What is expected:
Rewrite the records from the line containing "Go to the Startup section" through the end of the records as a JSON list of strings, one string per line, skipping blank lines and leaving out the pictures.

Task inputs:
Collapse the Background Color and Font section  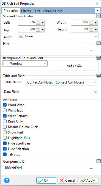tap(98, 58)
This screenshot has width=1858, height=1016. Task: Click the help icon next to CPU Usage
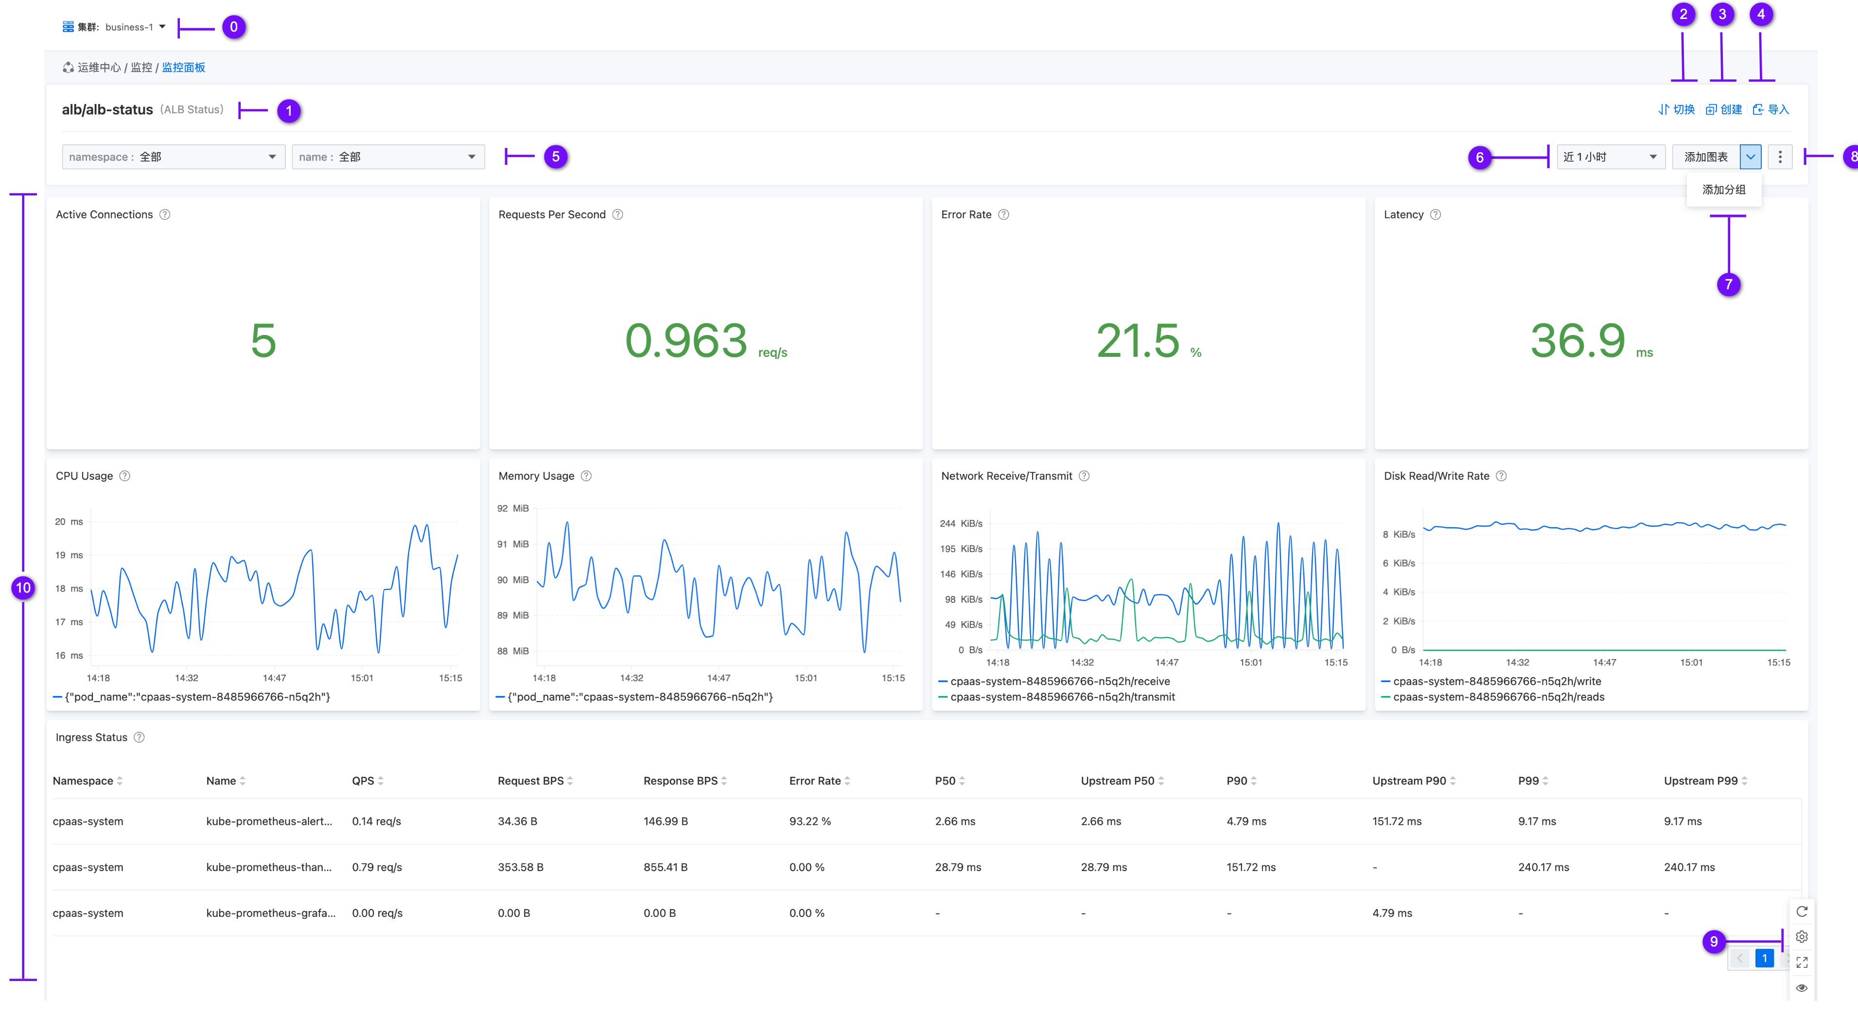[125, 476]
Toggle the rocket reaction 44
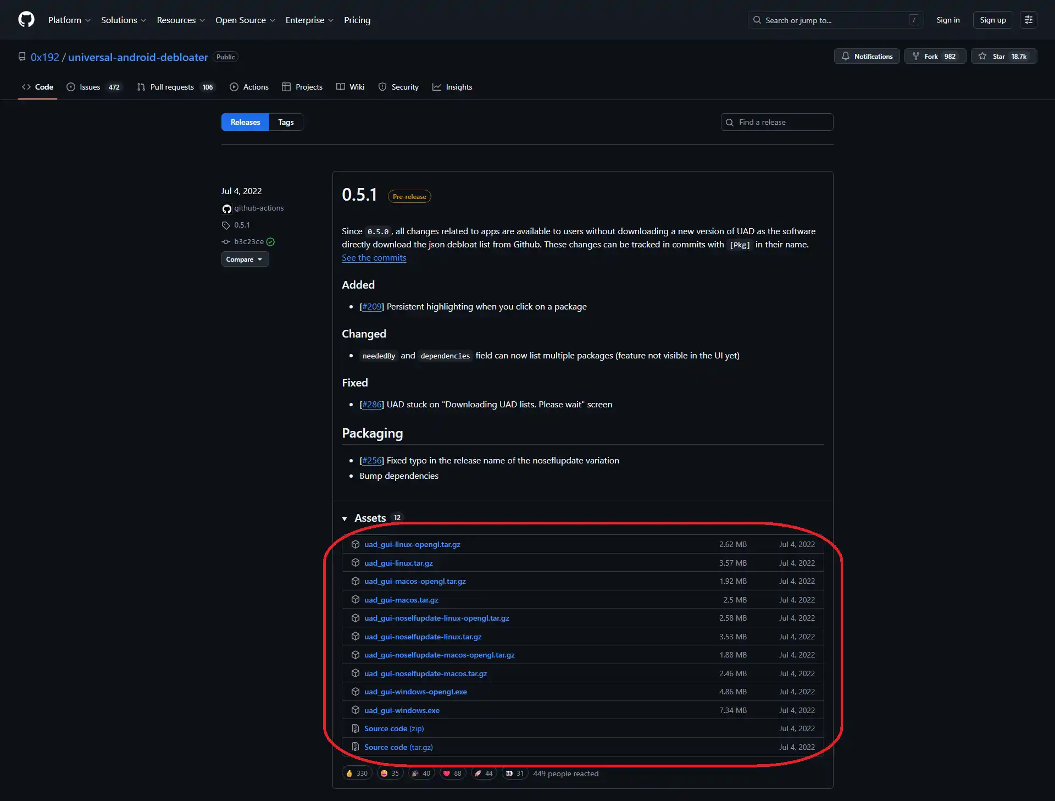This screenshot has height=801, width=1055. click(484, 774)
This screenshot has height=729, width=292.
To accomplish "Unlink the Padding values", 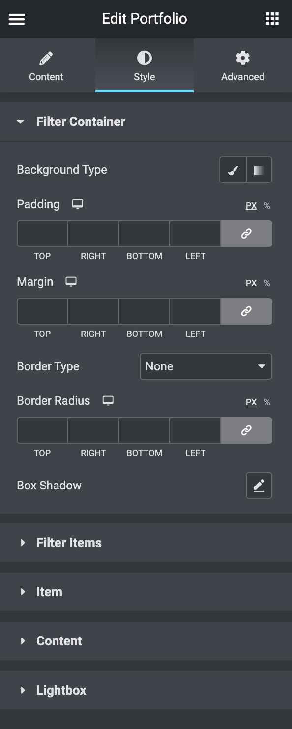I will [x=246, y=233].
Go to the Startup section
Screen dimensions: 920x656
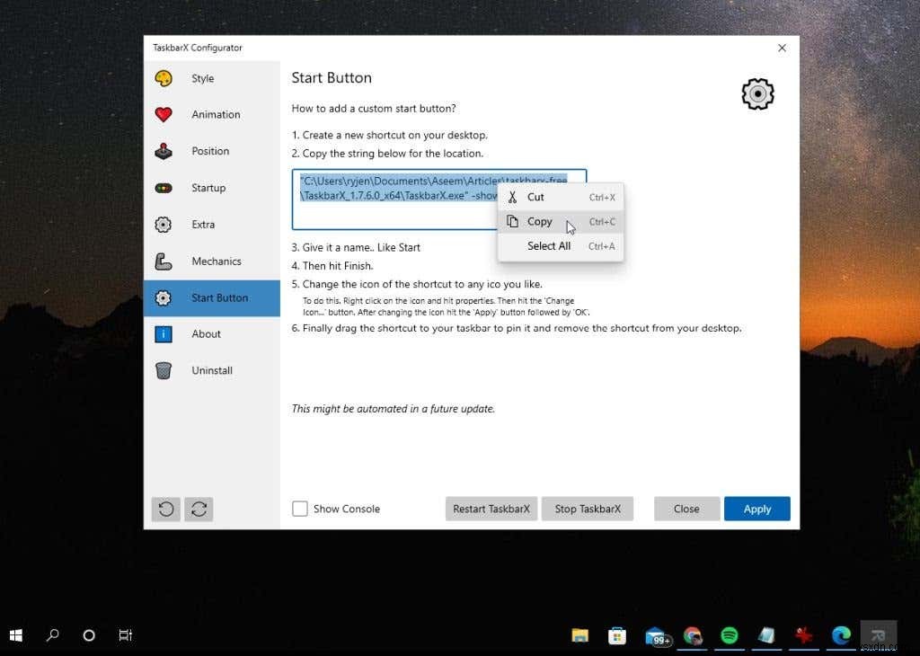pyautogui.click(x=208, y=188)
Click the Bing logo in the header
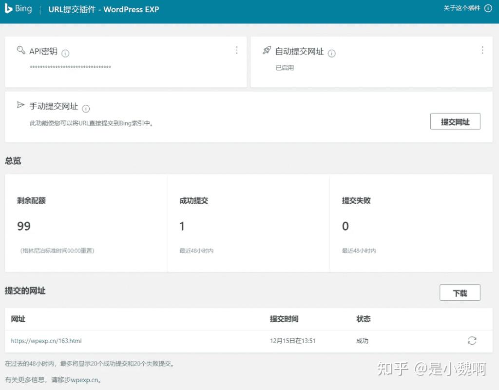The height and width of the screenshot is (390, 499). 19,8
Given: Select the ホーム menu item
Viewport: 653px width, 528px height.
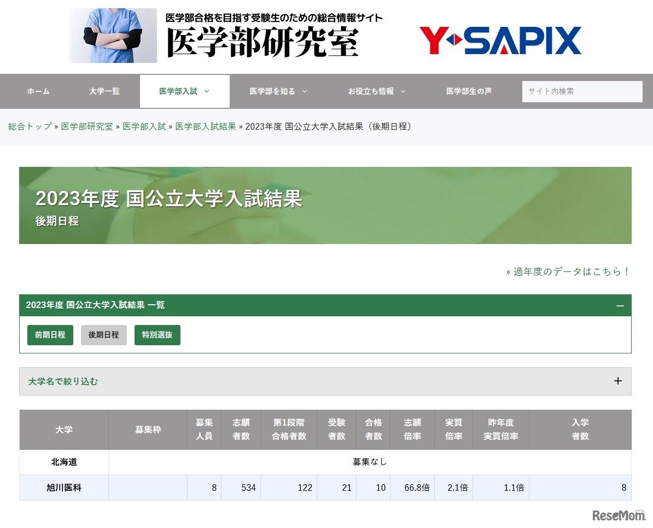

Answer in full:
[
  "Go to the Startup section",
  "Screen dimensions: 920x656",
  "pyautogui.click(x=208, y=188)",
  "Click the Bing logo in the header",
  "The height and width of the screenshot is (390, 499). 19,8",
  "Given: Select the ホーム menu item",
  "Viewport: 653px width, 528px height."
]